Contact: Lynn Odell
NYU Medical Center
(212) 263-5488
Tara Weaver
USDA
(301) 344-2824

A New Source of Medicines-Animal Urine

New York, NY -December 22, 1997-Scientists at NYU School of Medicine and the United States Department of Agriculture have, for the first time, coaxed animals to produce a human protein in their urine, a discovery that could lead to a new and vastly less expensive method to obtain rare therapeutic proteins for a range of human diseases.

The research team, led by NYU's Tung-Tien Sun, Ph.D., and the USDA Agricultural Research Service's Robert Wall, Ph.D., bred mice carrying a human gene that could only be turned on in the animals' bladder tissues. The animals then produced the gene's product, a human protein, in their urine, creating, in effect, a pharmaceutical factory. Genes contain the instructions for making proteins.

The team's findings are reported in the January issue of the journal Nature Biotechnology.

"We are very excited," said Dr. Sun, the Rudolf L. Baer Professor of Dermatology at NYU School of Medicine. "Using the bladder to manufacture pharmaceuticals could potentially reduce the huge costs of drugs, and save many lives. "Although it is still early, the bladder could become as important as the mammary gland as a source of therapeutic proteins."

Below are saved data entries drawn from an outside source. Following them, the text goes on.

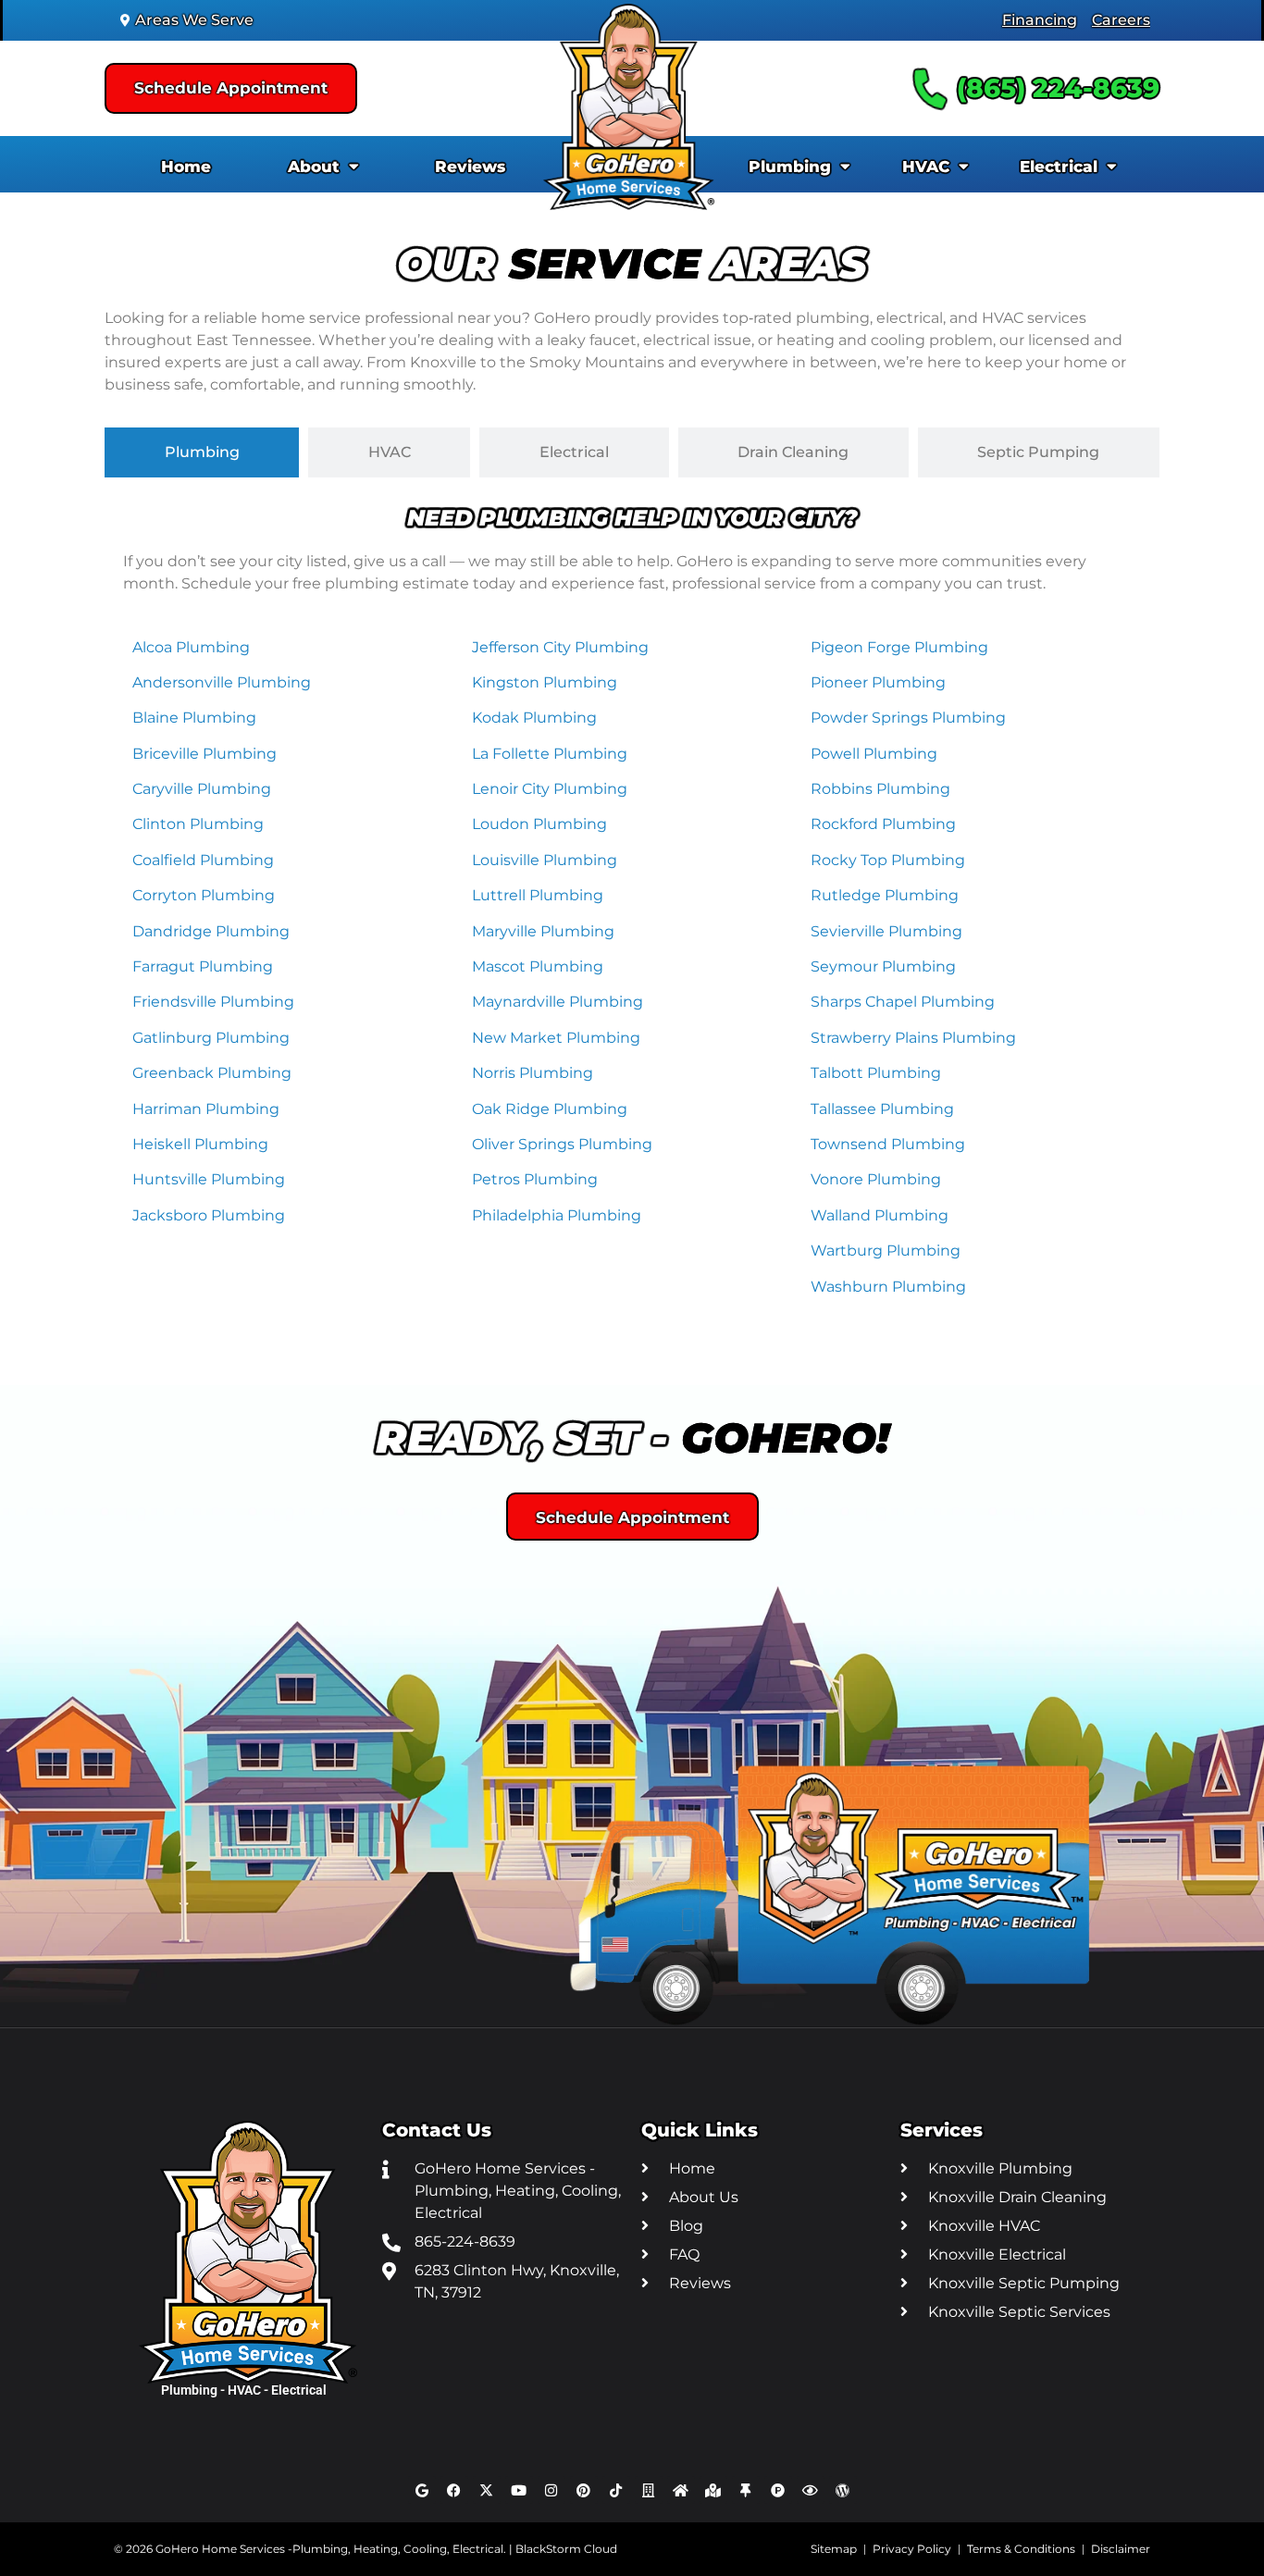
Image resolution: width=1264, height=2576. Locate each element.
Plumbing (790, 166)
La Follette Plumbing (549, 753)
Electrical (1058, 166)
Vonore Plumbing (876, 1179)
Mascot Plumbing (537, 966)
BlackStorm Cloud (566, 2549)
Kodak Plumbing (534, 717)
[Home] (681, 2490)
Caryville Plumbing (201, 789)
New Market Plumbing (556, 1037)
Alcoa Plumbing (191, 647)
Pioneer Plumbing (878, 682)
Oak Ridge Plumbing (549, 1109)
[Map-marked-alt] (713, 2490)
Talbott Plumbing (876, 1073)
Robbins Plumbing (880, 789)
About (314, 166)
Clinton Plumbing (198, 824)
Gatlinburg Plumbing (211, 1037)
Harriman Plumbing (205, 1109)
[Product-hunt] (778, 2490)
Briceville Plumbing (204, 753)
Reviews (470, 166)
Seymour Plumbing (883, 966)
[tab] (202, 452)
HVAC (925, 166)
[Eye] (810, 2490)
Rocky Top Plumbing (888, 860)
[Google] (422, 2490)
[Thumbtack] (746, 2490)
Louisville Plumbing (544, 860)
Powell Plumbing (874, 753)
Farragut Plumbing (202, 966)
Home (186, 166)
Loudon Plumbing (539, 824)
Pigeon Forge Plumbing (899, 647)
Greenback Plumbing (211, 1073)
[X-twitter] (487, 2490)
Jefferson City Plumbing (560, 647)
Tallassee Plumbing (882, 1109)
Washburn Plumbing (888, 1286)
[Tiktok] (616, 2490)
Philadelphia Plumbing (556, 1215)
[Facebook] (454, 2490)
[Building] (649, 2490)
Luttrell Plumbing (537, 895)
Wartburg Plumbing (885, 1250)
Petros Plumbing (535, 1179)
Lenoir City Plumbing (549, 789)
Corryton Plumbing (203, 895)
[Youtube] (519, 2490)
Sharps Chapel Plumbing (903, 1001)
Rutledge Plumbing (885, 895)
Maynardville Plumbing (557, 1001)
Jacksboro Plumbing (208, 1215)
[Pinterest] (584, 2490)
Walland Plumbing (879, 1215)
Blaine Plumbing (194, 717)
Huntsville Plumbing (208, 1179)
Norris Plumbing (532, 1073)
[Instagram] (551, 2490)
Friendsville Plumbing (213, 1001)
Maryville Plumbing (543, 931)
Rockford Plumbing (883, 824)
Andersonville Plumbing (221, 682)
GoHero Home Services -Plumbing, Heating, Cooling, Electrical (329, 2549)
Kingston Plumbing (544, 682)
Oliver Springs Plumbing (562, 1144)
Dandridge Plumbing (211, 931)
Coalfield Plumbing (203, 860)
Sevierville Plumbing (886, 931)
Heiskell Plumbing (200, 1144)
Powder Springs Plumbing (908, 717)
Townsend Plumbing (888, 1144)
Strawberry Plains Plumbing (913, 1037)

Herds of "transgenic" goats and other animals, which carry foreign genes in their cells, are already being used to produce medicinal human proteins like Factor VIII -a treatment for hemophilia--in their milk. Conventional bioreactors require huge vats of genetically engineered bacteria or yeast to generate rare human proteins and are enormously complex and expensive. By comparison, transgenic animals provide a far cheaper and more manageable source of pharmaceuticals.

Until now, there has never been a report of a transgenic animal secreting a foreign protein into its urine. There already is a precedent for using urine as a source of pharmaceuticals. Premarin, a hormone-replacement drug for menopausal women and the most widely prescribed drug in the United States, is derived from the urine of pregnant mares.

Urine offers three major advantages over milk as a source of pharmaceuticals, according to Dr. Sun. First, milk can only be obtained from female animals, while all animals, regardless of gender, produce urine. Second, only female animals that have reached sexual maturity produce milk, while urine can be obtained throughout the entire lifespan of an animal, offering a steadier supply of therapeutic proteins. Third, the pharmaceutical product in milk has to be extensively purified because milk is filled with fat and protein, while urine contains little fat and protein, simplifying the purification of the product.

In their new study, the NYU-USDA team used a short piece of mouse DNA called a promoter, a sort of zip code, attached to a human gene for human growth hormone. The promoter itself was derived from a gene for a protein, called uroplakin II, found only in the uppermost tissue layers of the mouse bladder. The promoter ensures that the human gene will only be turned on in mouse bladder epithelial tissue. The genetically engineered construct was then injected into mice embryos and implanted in donor mice primed for pregnancy.

Nine transgenic mice were produced, and from some of these animals the team established three separate lines of transgenic mice. The mice successfully produced a steady amount of human growth hormone for more than eight months.

The research team also included David E. Kerr and Kenneth R. Bondioli formerly of the USDA, and Haiping Zhao, Fengxia Liang, and Gert Kreibich from NYU School of Medicine.